Doppia flessione dell'aggettivo
Forte e debole: distinzione formale e funzionale
La doppia flessione dell'aggettivo è distinguibile dal punto di vista formale. La flessione forte continua la tensione dei temi in vocale e dei pronomi, ereditando alcuni casi della flessione dei sostantivi affini da quella dei pronomi. La flessione debole continua invece la flessione germanica dei sostantivi con suffisso in -n-.
Dal punto di vista funzionale, la flessione debole non ha un valore determinante e individualizzante.

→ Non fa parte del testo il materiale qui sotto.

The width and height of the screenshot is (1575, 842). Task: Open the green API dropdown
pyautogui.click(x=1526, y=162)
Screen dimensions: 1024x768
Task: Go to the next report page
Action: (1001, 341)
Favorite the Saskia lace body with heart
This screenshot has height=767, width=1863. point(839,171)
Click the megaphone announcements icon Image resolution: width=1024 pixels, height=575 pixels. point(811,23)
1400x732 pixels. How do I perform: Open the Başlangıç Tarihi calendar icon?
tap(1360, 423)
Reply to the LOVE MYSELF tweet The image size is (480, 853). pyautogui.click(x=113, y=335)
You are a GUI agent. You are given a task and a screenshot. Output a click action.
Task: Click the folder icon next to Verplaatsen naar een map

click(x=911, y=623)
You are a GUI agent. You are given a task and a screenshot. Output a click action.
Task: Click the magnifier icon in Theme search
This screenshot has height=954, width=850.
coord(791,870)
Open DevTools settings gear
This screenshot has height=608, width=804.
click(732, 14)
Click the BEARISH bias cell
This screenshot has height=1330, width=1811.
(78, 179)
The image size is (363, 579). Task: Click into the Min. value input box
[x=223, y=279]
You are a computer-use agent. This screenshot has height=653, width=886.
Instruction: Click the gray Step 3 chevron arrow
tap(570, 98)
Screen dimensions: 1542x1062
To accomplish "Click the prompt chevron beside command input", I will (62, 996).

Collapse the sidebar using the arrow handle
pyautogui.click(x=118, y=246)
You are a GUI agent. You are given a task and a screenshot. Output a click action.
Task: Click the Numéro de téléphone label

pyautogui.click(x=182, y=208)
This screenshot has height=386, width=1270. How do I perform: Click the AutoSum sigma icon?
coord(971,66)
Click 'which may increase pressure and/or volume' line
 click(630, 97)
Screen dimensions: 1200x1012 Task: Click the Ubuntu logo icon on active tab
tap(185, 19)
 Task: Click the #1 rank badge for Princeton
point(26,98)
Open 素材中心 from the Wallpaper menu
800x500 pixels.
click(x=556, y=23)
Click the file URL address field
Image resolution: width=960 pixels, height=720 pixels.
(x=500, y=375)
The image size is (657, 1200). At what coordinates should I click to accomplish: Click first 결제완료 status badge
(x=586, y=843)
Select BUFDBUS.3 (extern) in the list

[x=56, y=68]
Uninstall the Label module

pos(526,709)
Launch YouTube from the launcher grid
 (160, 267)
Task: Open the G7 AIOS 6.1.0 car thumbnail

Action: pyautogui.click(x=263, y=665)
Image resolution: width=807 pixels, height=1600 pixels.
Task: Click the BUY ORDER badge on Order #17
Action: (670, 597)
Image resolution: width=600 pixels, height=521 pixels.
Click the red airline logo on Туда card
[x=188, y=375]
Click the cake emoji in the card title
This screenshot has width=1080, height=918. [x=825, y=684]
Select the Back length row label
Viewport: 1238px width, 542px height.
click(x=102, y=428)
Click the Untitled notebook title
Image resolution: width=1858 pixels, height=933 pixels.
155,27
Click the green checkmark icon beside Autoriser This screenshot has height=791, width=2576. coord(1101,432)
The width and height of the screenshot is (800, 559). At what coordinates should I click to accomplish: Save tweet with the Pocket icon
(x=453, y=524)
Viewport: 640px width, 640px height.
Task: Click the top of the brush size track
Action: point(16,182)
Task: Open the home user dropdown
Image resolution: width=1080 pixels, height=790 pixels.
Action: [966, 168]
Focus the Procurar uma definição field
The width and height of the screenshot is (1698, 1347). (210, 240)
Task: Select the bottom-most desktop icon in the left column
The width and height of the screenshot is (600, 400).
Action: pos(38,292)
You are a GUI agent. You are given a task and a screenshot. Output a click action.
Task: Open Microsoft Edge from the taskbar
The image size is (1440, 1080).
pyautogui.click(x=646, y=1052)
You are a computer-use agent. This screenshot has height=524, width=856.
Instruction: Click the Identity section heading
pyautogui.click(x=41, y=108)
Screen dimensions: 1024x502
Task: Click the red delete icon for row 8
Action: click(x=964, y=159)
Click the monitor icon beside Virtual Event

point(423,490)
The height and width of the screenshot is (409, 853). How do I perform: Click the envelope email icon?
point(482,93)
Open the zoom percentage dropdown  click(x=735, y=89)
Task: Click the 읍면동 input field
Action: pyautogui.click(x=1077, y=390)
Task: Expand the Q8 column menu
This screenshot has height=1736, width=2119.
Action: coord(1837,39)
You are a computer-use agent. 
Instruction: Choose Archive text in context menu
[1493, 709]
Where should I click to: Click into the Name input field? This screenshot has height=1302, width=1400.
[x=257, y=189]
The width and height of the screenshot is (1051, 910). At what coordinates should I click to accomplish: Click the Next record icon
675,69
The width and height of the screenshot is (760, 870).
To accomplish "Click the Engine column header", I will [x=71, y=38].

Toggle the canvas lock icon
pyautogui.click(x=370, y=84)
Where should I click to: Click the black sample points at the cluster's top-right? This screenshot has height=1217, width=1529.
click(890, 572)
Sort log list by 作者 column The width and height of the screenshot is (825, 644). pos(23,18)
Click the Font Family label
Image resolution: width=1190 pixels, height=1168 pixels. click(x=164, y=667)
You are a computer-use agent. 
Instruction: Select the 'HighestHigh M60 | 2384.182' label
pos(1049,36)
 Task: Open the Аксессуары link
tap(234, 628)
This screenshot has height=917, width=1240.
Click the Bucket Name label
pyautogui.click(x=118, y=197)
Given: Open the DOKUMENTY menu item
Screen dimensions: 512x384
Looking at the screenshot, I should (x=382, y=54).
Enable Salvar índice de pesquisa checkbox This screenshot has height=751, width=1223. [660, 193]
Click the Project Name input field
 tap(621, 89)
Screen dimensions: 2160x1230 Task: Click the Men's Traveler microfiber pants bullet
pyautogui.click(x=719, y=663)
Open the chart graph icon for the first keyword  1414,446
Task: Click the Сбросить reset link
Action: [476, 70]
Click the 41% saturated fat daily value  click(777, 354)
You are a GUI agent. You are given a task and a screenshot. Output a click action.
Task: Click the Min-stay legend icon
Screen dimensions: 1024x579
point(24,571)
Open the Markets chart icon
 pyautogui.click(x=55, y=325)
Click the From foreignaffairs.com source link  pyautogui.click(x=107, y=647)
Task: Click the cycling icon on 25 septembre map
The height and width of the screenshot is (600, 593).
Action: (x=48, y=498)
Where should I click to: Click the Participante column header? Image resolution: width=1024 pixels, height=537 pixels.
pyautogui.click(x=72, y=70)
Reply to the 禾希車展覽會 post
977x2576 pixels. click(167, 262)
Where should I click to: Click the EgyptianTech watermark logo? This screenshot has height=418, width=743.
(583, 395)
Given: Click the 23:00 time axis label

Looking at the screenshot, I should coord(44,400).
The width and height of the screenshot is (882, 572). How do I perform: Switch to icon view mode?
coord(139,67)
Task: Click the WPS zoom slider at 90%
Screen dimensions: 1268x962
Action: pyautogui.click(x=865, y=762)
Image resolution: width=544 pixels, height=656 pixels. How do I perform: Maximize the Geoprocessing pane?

Continuando nel tedesco moderno, l'uso dell'aggettivo è di norma debole quando preceduto dall'articolo determinativo e dall'aggettivo dimostrativo. La flessione debole si applica anche all'aggettivo al vocativo, agli aggettivi al comparativo e al superlativo, e agli aggettivi ordinali, eccetto "secondo". In tutti gli altri casi, la flessione dell'aggettivo è forte quando non è preceduto da un articolo, è usato con funzione attributiva o è usato per apposizione.
Perdita di categorie modali nella flessione dei verbi
Nella flessione dei verbi, si verifica la scomparsa del congiuntivo, la cui funzione è assunta dall'ottativo. I modi delle lingue germaniche includono indicativo, ottativo, imperativo e infinito (che può essere flesso e avere una parte nominale).
Nelle lingue germaniche prevale la nozione di tempo su quella di aspetto. Cade quindi l'opposizione apparentemente presente tra anoristo e perfetto. Questa è sostituita da quella temporale tra presente e perfetto, con la scomparsa dell'anoristo e del perfetto. Il futuro non esiste come forma autonoma ma è espresso in modo perifrastico nelle lingue germaniche, attraverso una combinazione con i verbi modali come "scala" e "wille".